** PAGE EXTRACT **
○ ○ ○ ○

Property stocks, bonds soar on China’s proposal for easing

 

Bloomberg

Chinese property stocks and bonds rallied for a second day after the central bank pledged to use more monetary policy tools to spur the economy. The sector extended gains near the end of trading on a report that China may make it easier for firms to tap pre-sale funds deposited by homebuyers.
Country Garden Holdings Co., the country’s largest developer, led gains as shares rose more than 8% in Hong Kong, the most in four months. The company’s 6.5% note due in 2024 rose 12.9 cents on the dollar to 91 cents. Several dollar bonds were set for record one-day gains.
More broadly, Chinese sovereign bonds defied a global debt rout after the People’s Bank of China cut rates for the first time in almost two years and pledged to ease credit stress.
China is drafting rules to make it easier for developers to access cash from property presales held in escrow accounts, Reuters reported, the latest move to ease a liquidity crunch in the embattled industry.
The new rules would help developers meet debt obligations, pay suppliers and finance operations by letting them use the funds in accounts that are currently controlled by the municipal governments with no central oversight, Reuters reported.
Shares of Chinese real-estate developers rose after the central bank moves. A Bloomberg Intelligence gauge of Hong Kong and mainland-listed developers jumped 4.2%, the most in two months. The Shanghai Stock Exchange Property Index
increased for a third day.
China’s central bank pledged to use more monetary policy tools to spur the economy and ease credit stress.
The People’s Bank of China will “open monetary policy tool box wider, maintain stable overall money supply and avoid a collapse in credit,” Deputy Governor Liu Guoqiang said at a briefing in Beijing.
The central bank will roll out more policies to stabilize economic growth, front-load actions and make preemptive moves, he said. It will address common concerns in the market in a timely manner and stay ahead of the market curve, he said.
A regional unit of Sunac China Holdings Ltd. has repaid 30 million yuan ($4.7 million) of guarantee funds to Strongteam Decoration that was due December 30, according to an exchange filing from Strongteam Decoration. Strongteam had earlier said the funds had not been paid.
China’s sovereign yield curve is poised to bull steepen as the nation’s bonds extend an advance on expectations the central bank will continue cutting official rates while its global peers tighten policy.

○ ○ ○ ○

** BRIEF **
Restate the China property article above, starting with "Shares of Chinese" and going on through "curve, he said.", but swap "Deputy Governor" for "Vice Governor".

○ ○ ○ ○

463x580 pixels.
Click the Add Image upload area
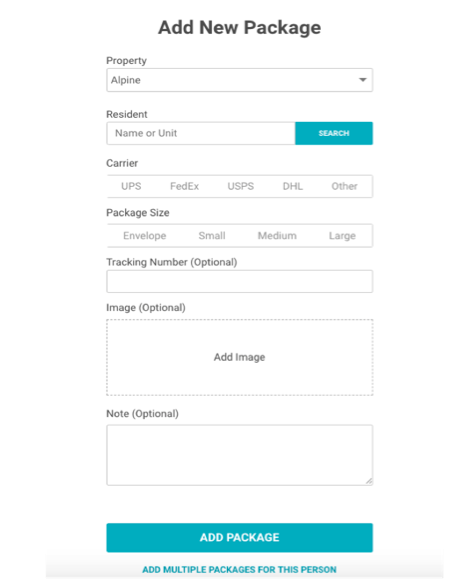239,357
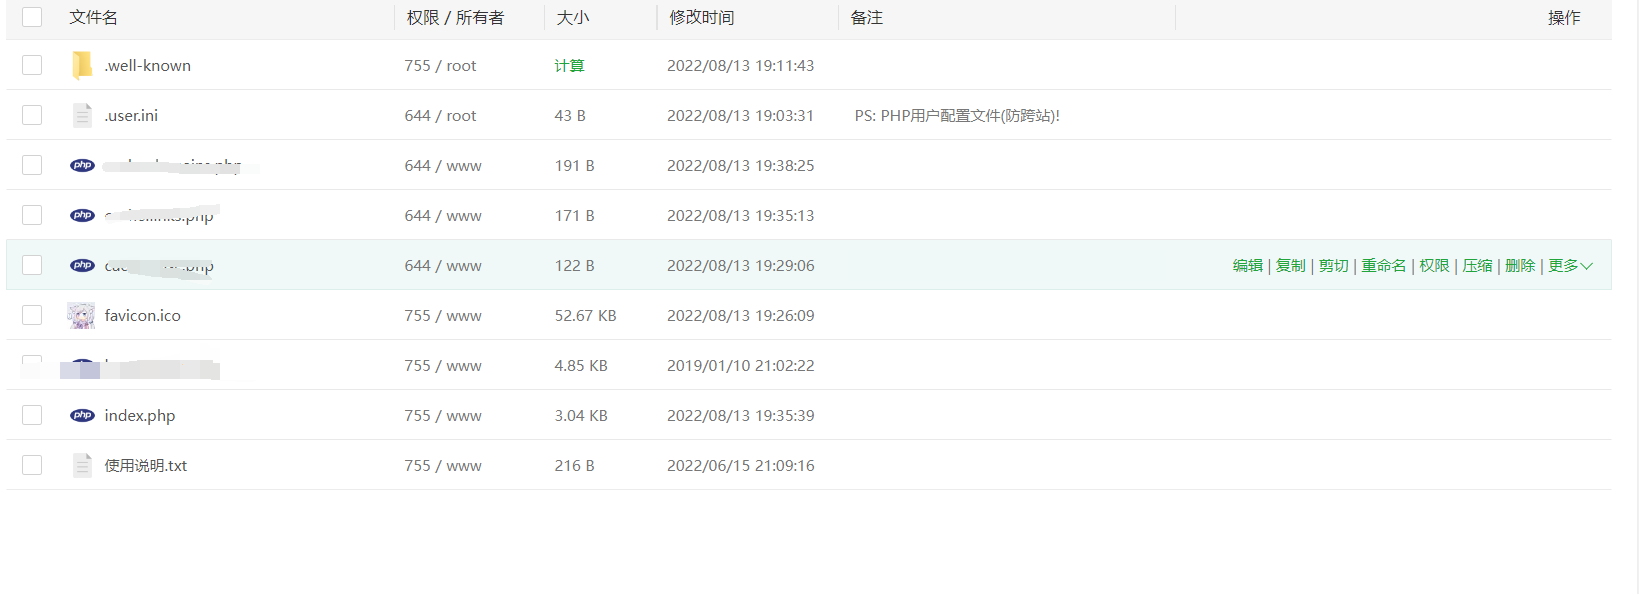This screenshot has height=594, width=1639.
Task: Select the index.php row checkbox
Action: click(32, 415)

○ ○ ○ ○

** COMPLETED TASK **
Shares of Chinese real-estate developers rose after the central bank moves. A Bloomberg Intelligence gauge of Hong Kong and mainland-listed developers jumped 4.2%, the most in two months. The Shanghai Stock Exchange Property Index
increased for a third day.
China’s central bank pledged to use more monetary policy tools to spur the economy and ease credit stress.
The People’s Bank of China will “open monetary policy tool box wider, maintain stable overall money supply and avoid a collapse in credit,” Vice Governor Liu Guoqiang said at a briefing in Beijing.
The central bank will roll out more policies to stabilize economic growth, front-load actions and make preemptive moves, he said. It will address common concerns in the market in a timely manner and stay ahead of the market curve, he said.